Kirk’s problems get a little worse

KIRK’S PROBLEMS GET A LITTLE WORSE…. Republican Senate candidate Mark Kirk ran into trouble recently when a variety of claims about his military service — in speeches, in correspondence, and in written materials — were proven to be untrue. Making matters worse for the Illinois Republican, the story isn’t quite done yet.

As of about a week ago, I think the list was up to eight separate incidents: Kirk (1) falsely claimed he served “in” Operation Iraqi Freedom; (2) falsely claimed to “command the war room in the Pentagon”; (3) falsely claimed to have won the U.S. Navy’s Intelligence Officer of the Year award; (4) falsely claimed to have been shot at by the Iraqi Air Defense network; (5) falsely claimed to be a veteran of Desert Storm; (6) falsely claimed to be the only lawmaker to serve during Operation Iraqi Freedom; (7) falsely claimed to have been shot at in Kosovo; and (8) falsely claimed to have been shot at in Kandahar.

This week, we have a new one for the list.

When Republican Senate candidate Mark Kirk says he repeatedly deployed to Afghanistan with the Navy, he’s referring to two-week training missions as part of his annual reservist requirements.

After acknowledging a series of misstatements that embellished his Navy service, Kirk is being challenged over his use of the military term “deployment,” and this could be yet another opportunity for critics to parse his words in what has recently become a resume-bashing battle with Democratic Senate opponent Alexi Giannoulias.

Deployment can mean more than one thing in the military, but it is often used to describe service members going off to war for an extended time.

Navy Cmdr. Danny Hernandez said there is a difference between annual training and being deployed, which can sometimes last more than a year.

“I would think that would be (considered) two weeks of annual training,” Hernandez, a Navy spokesman, said of Kirk’s stints. “A deployment is a deployment and annual training is annual training.”

The official response from the Kirk campaign is that the candidate’s definition of “deploy” is different from that of the U.S. military.
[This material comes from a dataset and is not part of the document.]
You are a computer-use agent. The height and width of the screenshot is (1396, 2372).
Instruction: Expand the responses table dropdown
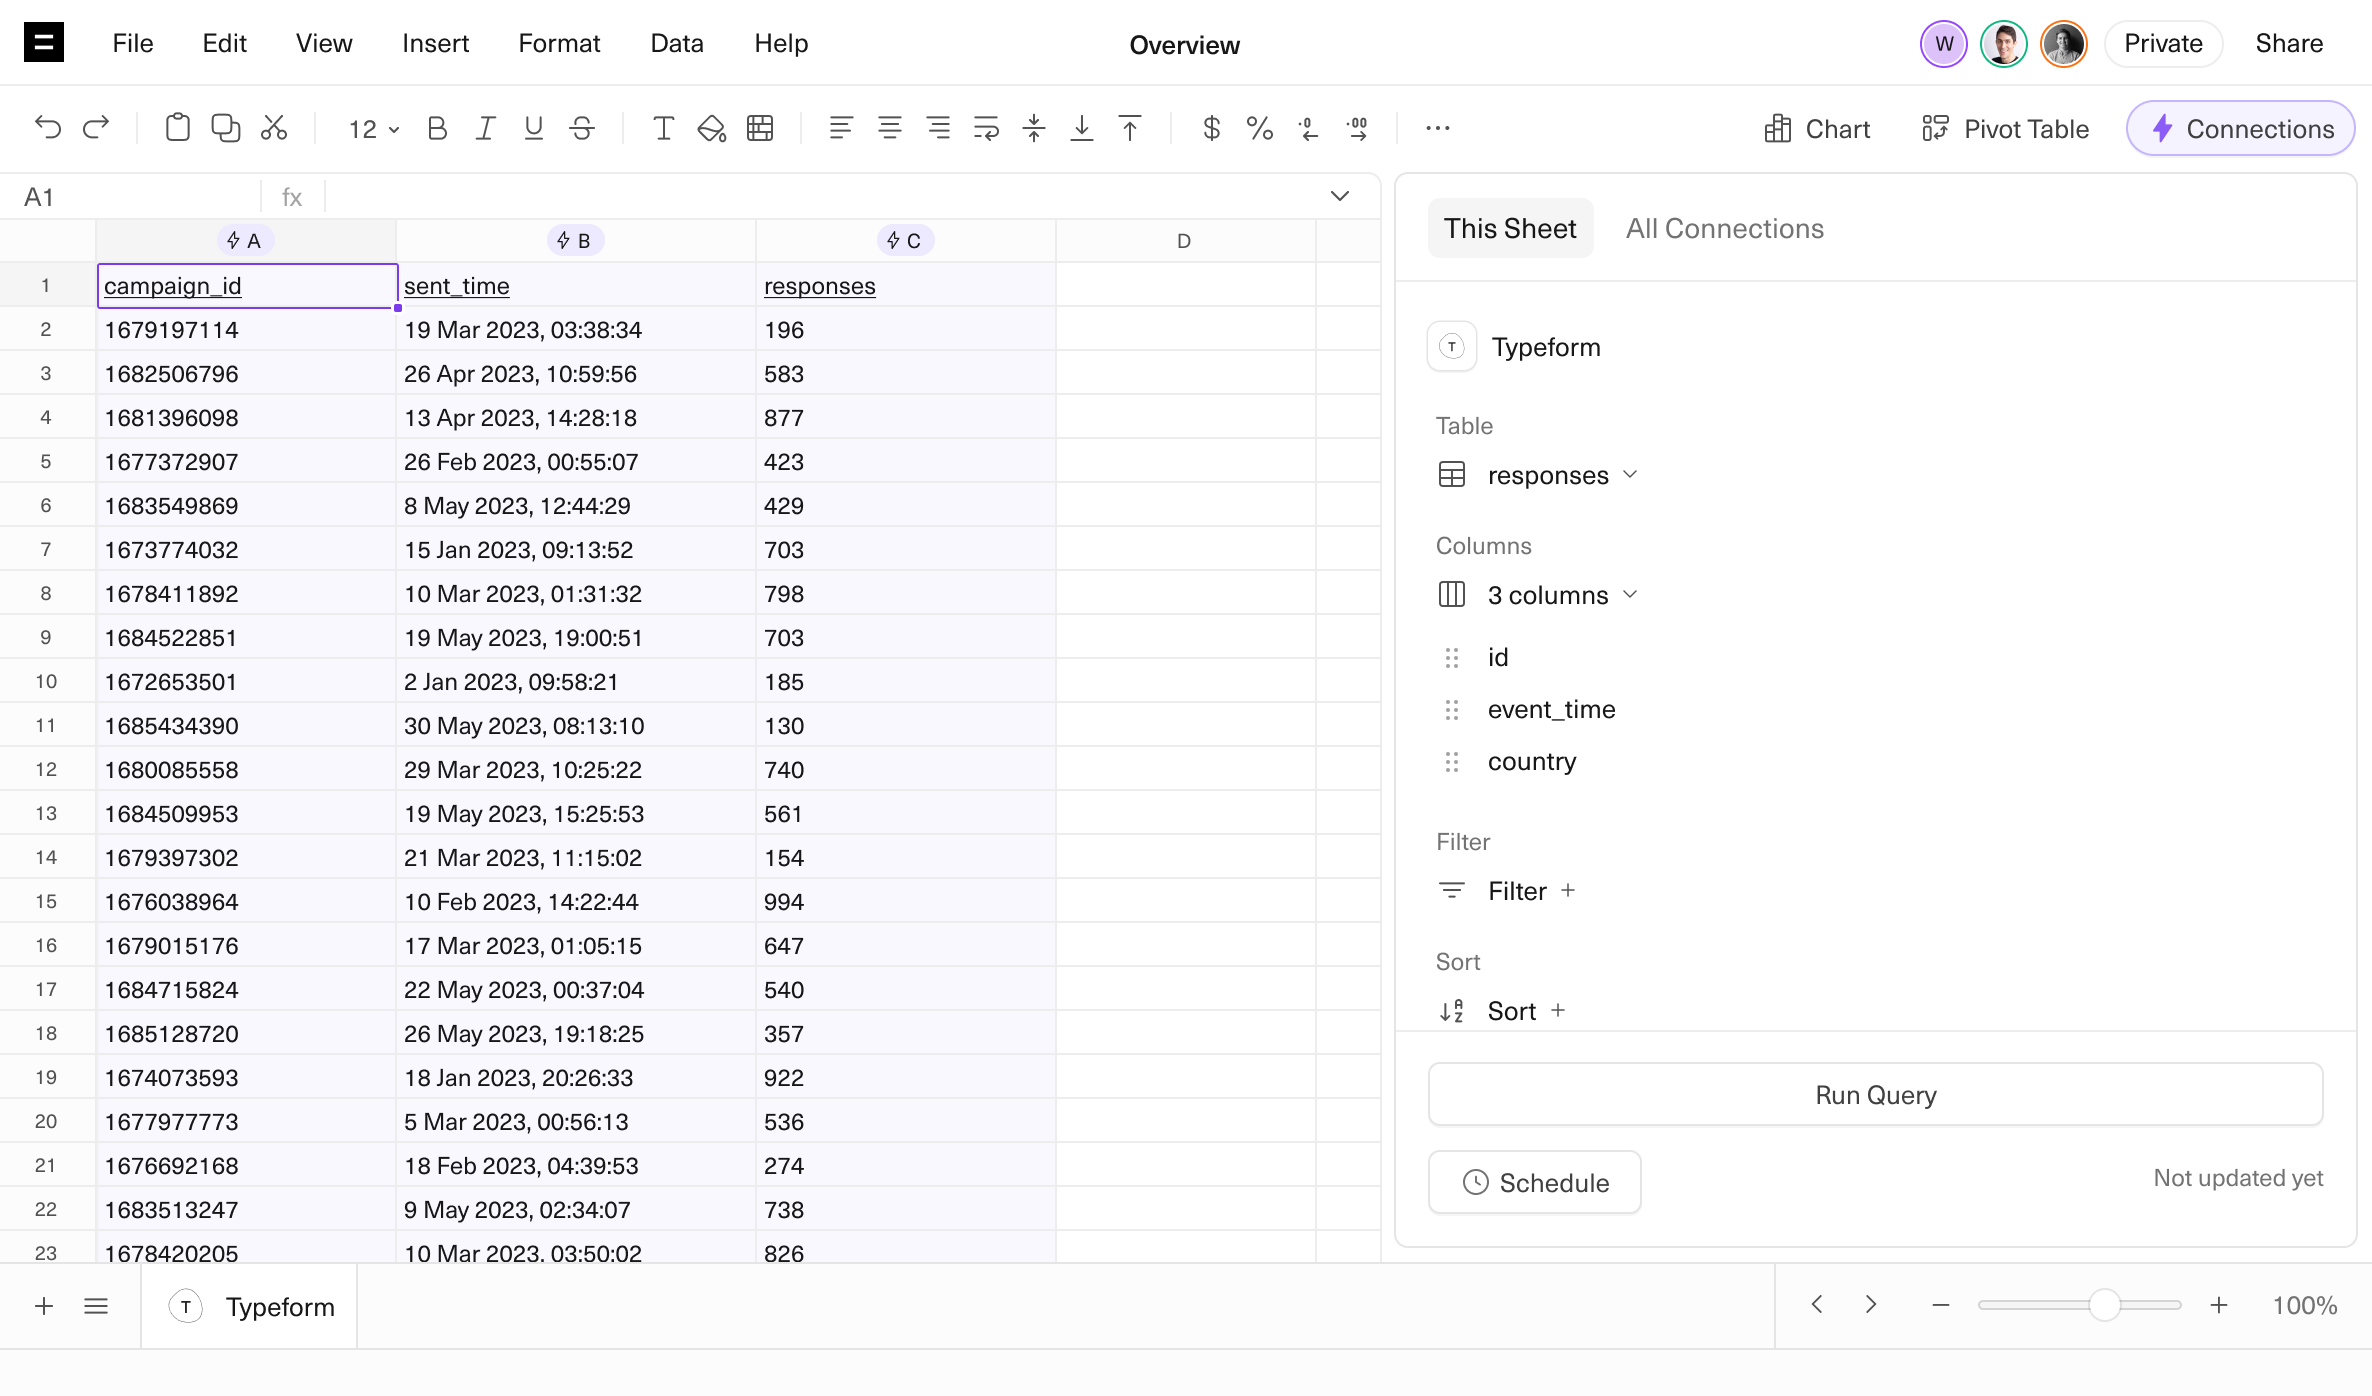(x=1562, y=475)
As political spinning goes, this needs some work.

Making matters slightly worse, the Pentagon said this week that Kirk “twice violated military policy by participating in political activities while on active duty — once in 2008 and once in 2009.”

Remember when Mark Kirk’s selling point as a candidate was his military service?

For more on all of these controversies, Nitpicker is the guy to rely on. Indeed, it’s worth emphasizing that he’s broken many of these Kirk-related incidents that were later picked up by major outlets.